A couple of weeks ago, I took a digital journalism course at a local New York City grad school. It was my first experience reporting i.e. walking up to strangers and asking them to be interviewed, to have their photo taken, and to provide a total stranger with their personal information. My heart raced on the first day as the reporting assignment was explained by the professors. While gathering my notepad and pen, I assured myself this wasn’t a difficult task. “I've got this,” I silently boasted. Failure wasn't an option.

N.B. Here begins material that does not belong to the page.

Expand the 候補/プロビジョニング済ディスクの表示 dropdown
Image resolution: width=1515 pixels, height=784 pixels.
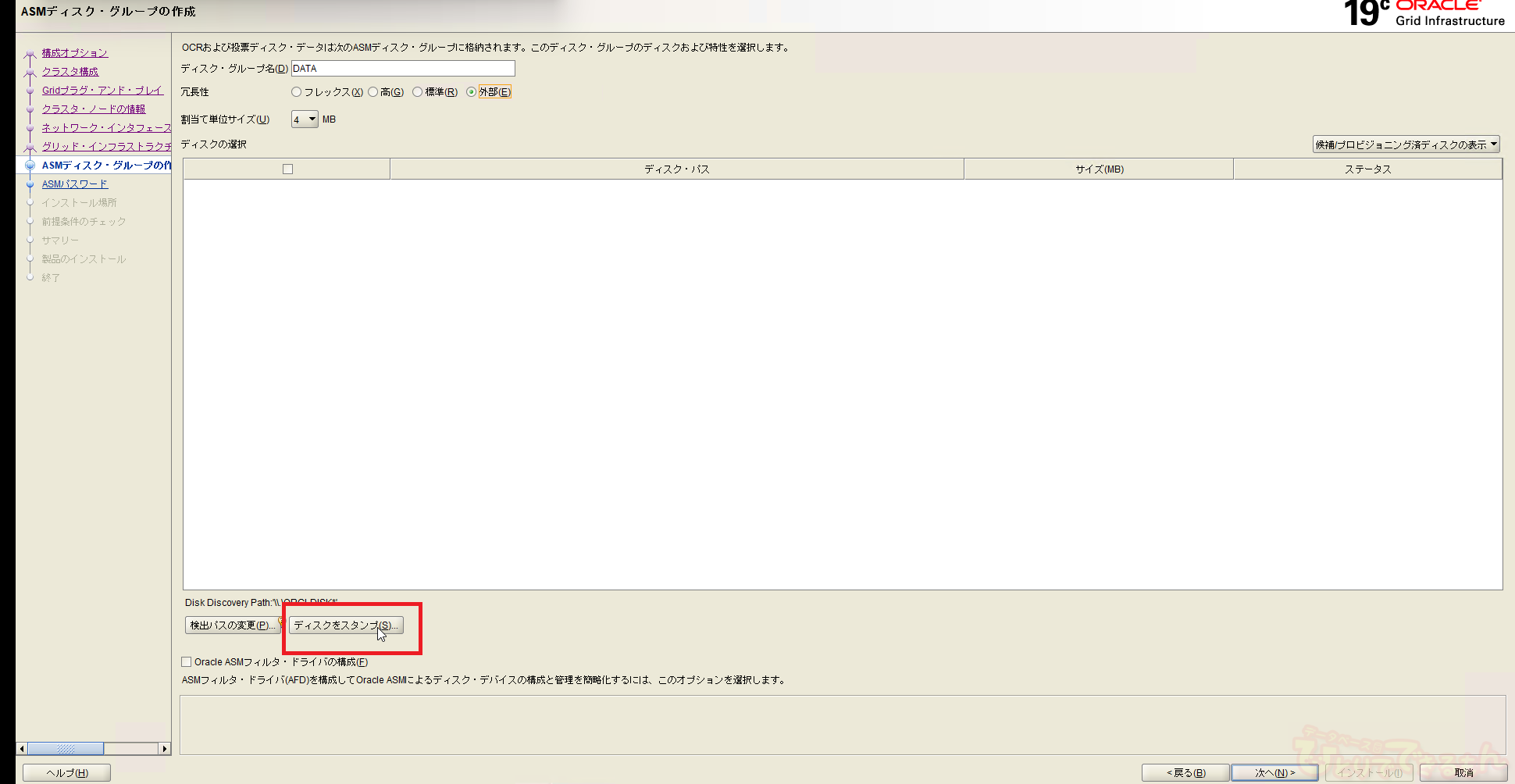pos(1406,144)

On day one I failed my first assignment. Outside on the street, I’d begin to approach strangers to engage them in an interview. Head held high, I would walk toward them, and then when I got near, I’d instantly turn away and pretend to be reading the blank page of my notepad. For over an hour I did this and had the following conversation in my head: “Oh, he looks friendly and unoccupied…Make eye contact… Good. Smile. But not so hard that you look crazy. Much better. Now, walk up to him…Hello? Did you get that? You need to walk up to him. Like actually move or you'll lose this opportunity. That a girl! Keep going. Now get a little closer. Come on, closer than that. Almost there... Wait, stop. Wait! Where are you going? He’s over there. You’re walking the wrong way! What are you doing? You’re blowing your chance!”

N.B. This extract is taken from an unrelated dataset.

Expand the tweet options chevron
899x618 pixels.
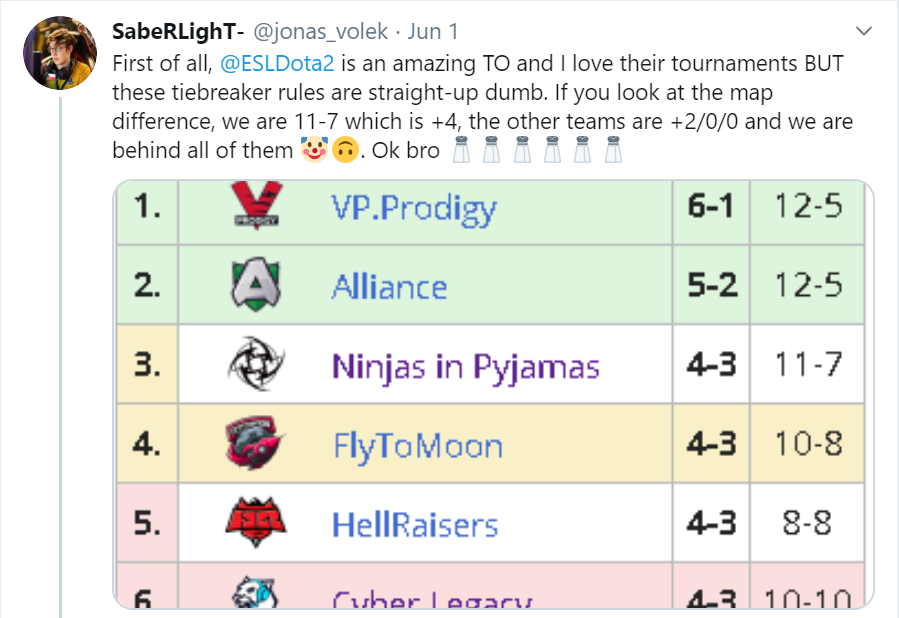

When I returned to class empty-handed I felt a wave of shame. I was the only one to not complete the assignment. How could I be a journalist when I couldn’t even be a reporter and perform the basics of my field of interest? I thought. Was this a mistake? I wondered if this wasn’t meant to be since I clearly didn’t have what it took. For the rest of class, I entertained the thought of not going back the next day.
Later that same night, while on my walk home, I read a sign nailed to a tree: “Don’t let every win go to your head and every loss go to your heart.” In that moment, I instantly knew I was returning to class the next day. As the weeks went by, I slowly grew stronger than my fear of rejection and failure. Still, on the second to last day of classes, I felt like I was back at day one, struggling to get an interview, afraid of hearing no. No, you aren't sure about this. No, this isn't right for you. When I finally got one and returned to the studio to edit, I realized that I couldn’t use it. However, the news didn’t upset me. The interview wasn’t great, and I knew I wasn't going to settle for less than great. On the last day of session, I told myself my first interview would be my last interview no matter how long it took or how many no's I had to hear to get it. Without prompting from my professors, I went out into the street and got an interview I was excited to turn in. Sure, I was two hours late for the last class, but I walked in the room feeling like a winner.
What got me through the entire course was giving myself permission to flail and flounder, to hear “no,” and to move forward anyway. Failure became an option, which reminded me that every day I have a choice between failing and succeeding or both, so long as I got better from the choice I made. Along with some cool, digital savvy-ness, I gleaned from my new experience this: failure doesn't come from hearing or telling yourself no. It's comes when you stop yourself from getting to a yes. There will be times where we’ll be asked by life, “Are you sure you want this? Are you really sure this is the right thing for you?” We’ll be faced with challenging and uncomfortable situations whereby we will have to answer those questions not simply through our thoughts and words, but through our acts of courage. We will need to push past our fear of hearing no—from others, but especially from ourselves.